Crispin Cowan wrote:
However, where ever C made an arbitrary decision (either way is just as good) PL/M went the opposite direction from C, making it very annoying for a C programmer to use.
Does that mean it did not make any decision at all? What was the outcome?
Crispin Cowan wrote:Michael S Hines wrote: When you've been around for a while, you start to see the same features converge.. UNIX had quotas, we got Quotas with Win XP Server (well earlier, when you include the third party ISVs - as an add on). IBM had Language Environment (LE) before .NET come along.
I think .Net borrows most heavily from Java. Java in turn borrows from everyone. The "managed code" thing in particular leads back to the Pascal P-code interpreter; a kludge to make the Pascal compiler easier to implement and port.
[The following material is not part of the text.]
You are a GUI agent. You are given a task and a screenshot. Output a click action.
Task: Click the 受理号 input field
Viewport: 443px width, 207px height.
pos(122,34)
The innovation in Java was to take this ugly kludge and market it as a feature :)
I'm not sure that it can be blamed on Pascal. Microsoft was shipping Excel for the Mac in the early 80's as P-Code application and has been selling P-Code generating compilers since about the same time. Ever since, MS was strong on P-Code generating compilers.
Michael, let me please correct two more things in your comment:
1) there is no such thing as a Windows XP server (probably you refer to Windows 2003 Server)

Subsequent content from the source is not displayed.